Enter Paul (Mark Ruffalo), successful entrepreneur and all-around hound, who surprises himself by being drawn to the children he spawned for money and from a distance.

This story has a decent starting point – sperm donor finds his soul when he meets the kids – but writer/director Lisa Cholodenko (who should know better, having given us High Art and Laurel Canyon) won’t settle for that. It’s not enough that the kids think Paul is cooler than their mums. Suddenly, Paul hires nascent landscaper Jules to work his garden, and there’s a palpable attraction and…. Stop right there. You’ve got to be kidding.

Am I a little too close to the material – being a lesbian mother with a college-age daughter and all? I don’t think so. I might accept this narrative if it were about younger lesbians who didn’t go through the same struggle as those of us who had children over 20 years ago. But long-time lesbian mothers who went through hell and high water to have kids? Hot for the donor? Not likely.

Cholodenko could learn a thing or two from the makers of the recently released Cyrus, who worked with a similarly fraught situation. Instead of donor-meets-the-kids, Cyrus has a divorced lonely guy who meets a great woman who’s too close to her adult live-in son.

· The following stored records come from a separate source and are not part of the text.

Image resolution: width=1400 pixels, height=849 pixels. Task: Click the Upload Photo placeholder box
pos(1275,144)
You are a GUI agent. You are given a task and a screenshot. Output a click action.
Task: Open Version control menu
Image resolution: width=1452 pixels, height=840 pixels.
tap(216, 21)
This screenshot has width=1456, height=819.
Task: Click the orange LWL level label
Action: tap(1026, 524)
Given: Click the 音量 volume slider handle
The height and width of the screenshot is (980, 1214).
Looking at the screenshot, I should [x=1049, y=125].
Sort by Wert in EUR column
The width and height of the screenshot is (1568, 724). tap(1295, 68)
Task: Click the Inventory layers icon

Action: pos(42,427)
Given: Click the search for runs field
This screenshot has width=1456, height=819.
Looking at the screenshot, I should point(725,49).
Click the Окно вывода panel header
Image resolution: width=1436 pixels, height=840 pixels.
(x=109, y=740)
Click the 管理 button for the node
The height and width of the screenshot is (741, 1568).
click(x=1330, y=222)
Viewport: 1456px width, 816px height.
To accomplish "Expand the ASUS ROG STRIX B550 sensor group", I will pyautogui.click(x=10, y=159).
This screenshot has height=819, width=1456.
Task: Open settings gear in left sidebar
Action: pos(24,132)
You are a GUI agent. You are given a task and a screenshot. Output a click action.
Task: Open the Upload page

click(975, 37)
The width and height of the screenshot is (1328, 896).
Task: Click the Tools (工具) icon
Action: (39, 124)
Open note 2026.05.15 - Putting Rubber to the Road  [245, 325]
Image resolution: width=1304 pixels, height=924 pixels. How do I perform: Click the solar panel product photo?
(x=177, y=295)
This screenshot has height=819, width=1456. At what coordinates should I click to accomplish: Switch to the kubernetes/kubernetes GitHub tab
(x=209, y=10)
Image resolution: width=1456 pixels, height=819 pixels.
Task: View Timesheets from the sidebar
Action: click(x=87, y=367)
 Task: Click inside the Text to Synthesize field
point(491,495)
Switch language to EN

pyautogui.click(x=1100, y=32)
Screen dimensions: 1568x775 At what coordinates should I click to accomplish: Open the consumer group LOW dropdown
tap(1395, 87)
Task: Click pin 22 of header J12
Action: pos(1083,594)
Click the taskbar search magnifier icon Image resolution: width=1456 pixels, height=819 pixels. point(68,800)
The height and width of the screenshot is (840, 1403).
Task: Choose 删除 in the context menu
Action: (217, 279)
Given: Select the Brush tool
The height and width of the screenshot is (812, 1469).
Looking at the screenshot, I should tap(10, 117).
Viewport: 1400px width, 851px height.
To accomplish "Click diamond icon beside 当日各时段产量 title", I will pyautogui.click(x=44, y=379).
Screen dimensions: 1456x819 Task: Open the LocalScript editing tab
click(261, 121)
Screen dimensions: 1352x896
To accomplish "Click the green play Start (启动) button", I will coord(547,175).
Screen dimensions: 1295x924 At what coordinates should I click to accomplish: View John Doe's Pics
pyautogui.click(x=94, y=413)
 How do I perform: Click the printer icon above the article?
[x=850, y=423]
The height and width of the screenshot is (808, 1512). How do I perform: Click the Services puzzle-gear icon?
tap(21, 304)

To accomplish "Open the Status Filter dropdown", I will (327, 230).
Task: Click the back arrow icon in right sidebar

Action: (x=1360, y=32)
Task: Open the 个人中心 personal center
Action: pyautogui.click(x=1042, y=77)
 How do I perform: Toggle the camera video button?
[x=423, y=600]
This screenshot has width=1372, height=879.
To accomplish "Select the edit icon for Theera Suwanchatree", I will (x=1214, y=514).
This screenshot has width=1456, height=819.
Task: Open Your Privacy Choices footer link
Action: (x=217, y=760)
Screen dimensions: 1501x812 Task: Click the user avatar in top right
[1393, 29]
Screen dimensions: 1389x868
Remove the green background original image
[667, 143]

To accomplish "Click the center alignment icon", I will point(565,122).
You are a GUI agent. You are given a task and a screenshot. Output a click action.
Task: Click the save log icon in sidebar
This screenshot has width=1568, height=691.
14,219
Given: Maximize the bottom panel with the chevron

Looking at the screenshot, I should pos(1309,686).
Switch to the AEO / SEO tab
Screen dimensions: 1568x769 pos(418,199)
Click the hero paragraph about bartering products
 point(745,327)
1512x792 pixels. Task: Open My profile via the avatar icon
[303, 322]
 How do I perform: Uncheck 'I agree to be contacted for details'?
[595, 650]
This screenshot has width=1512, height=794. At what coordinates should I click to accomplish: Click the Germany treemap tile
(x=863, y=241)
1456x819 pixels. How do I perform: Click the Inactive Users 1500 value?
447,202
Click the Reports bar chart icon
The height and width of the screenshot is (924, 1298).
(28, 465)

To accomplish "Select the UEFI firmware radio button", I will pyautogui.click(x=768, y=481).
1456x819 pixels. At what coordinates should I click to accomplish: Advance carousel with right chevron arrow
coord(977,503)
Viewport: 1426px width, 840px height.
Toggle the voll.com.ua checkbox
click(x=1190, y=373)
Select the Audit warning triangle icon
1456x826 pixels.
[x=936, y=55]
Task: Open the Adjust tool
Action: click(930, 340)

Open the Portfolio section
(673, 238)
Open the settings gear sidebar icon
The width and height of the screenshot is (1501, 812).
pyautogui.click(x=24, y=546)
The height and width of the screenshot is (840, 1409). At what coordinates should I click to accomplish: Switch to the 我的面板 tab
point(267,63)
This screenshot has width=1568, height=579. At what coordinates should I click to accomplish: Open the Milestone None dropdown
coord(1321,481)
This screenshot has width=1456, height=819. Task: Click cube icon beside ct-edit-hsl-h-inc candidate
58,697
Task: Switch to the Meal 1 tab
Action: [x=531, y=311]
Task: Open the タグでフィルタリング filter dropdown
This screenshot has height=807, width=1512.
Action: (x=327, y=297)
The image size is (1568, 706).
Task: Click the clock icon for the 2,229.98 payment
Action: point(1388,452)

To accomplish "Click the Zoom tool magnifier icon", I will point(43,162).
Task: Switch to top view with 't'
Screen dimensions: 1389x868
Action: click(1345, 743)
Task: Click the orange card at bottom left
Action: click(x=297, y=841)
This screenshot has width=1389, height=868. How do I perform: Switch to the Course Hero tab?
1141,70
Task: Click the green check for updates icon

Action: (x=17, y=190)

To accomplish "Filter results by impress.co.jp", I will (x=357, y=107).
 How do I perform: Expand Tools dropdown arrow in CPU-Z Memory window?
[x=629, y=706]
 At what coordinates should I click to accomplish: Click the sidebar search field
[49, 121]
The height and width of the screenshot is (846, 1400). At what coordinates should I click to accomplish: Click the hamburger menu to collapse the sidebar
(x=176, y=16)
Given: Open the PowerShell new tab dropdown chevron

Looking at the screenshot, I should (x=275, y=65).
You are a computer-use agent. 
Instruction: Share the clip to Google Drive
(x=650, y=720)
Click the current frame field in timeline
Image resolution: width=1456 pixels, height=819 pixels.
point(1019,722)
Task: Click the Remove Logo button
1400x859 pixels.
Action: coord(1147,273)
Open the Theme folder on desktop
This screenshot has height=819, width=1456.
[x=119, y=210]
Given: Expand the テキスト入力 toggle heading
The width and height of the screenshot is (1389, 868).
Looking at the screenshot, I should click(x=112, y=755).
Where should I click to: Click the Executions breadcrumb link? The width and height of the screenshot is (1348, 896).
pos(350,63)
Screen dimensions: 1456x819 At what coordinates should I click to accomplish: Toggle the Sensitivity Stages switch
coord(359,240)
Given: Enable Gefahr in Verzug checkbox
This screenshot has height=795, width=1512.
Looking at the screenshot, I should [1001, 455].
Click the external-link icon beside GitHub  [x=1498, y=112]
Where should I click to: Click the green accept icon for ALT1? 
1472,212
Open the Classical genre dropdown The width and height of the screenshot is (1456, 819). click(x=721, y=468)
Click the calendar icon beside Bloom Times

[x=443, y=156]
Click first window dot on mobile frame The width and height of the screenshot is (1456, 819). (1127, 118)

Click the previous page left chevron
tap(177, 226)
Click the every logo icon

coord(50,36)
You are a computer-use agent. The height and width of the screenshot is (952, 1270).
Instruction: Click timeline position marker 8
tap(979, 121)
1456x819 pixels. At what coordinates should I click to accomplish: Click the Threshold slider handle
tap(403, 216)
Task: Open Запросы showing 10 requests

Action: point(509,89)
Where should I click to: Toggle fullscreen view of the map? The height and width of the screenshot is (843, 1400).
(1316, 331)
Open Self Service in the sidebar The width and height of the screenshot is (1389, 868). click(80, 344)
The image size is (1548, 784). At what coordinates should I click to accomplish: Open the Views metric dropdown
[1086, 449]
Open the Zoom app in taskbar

Where The Kids Are All Right gets hysterical – and not in a funny way – developing dumb, unbelievable plot devices and pressing for cheap laughs, Cyrus stays focused on its characters’ emotional truths. The dialogue is realistic and the passion palpable.

To give this film some credit, Bening is terrific as the too busy doctor mum and, I gotta say, is pretty hot as a dyke. Here and in Rodrigo García’s Mother And Child, she’s doing some of her best work ever.

Moore’s needy act, on the other hand, especially after her turn as the desperately jealous wife in Chloe, is getting stale. And this is the third film in two years – see Chloe and The Private Lives Of Pippa Lee – in which she does the girl-on-girl thing. Time to move on.

Ruffalo deploys the same slacker charm he’s been laying on since You Can Count On Me. He could use a change of pace, too.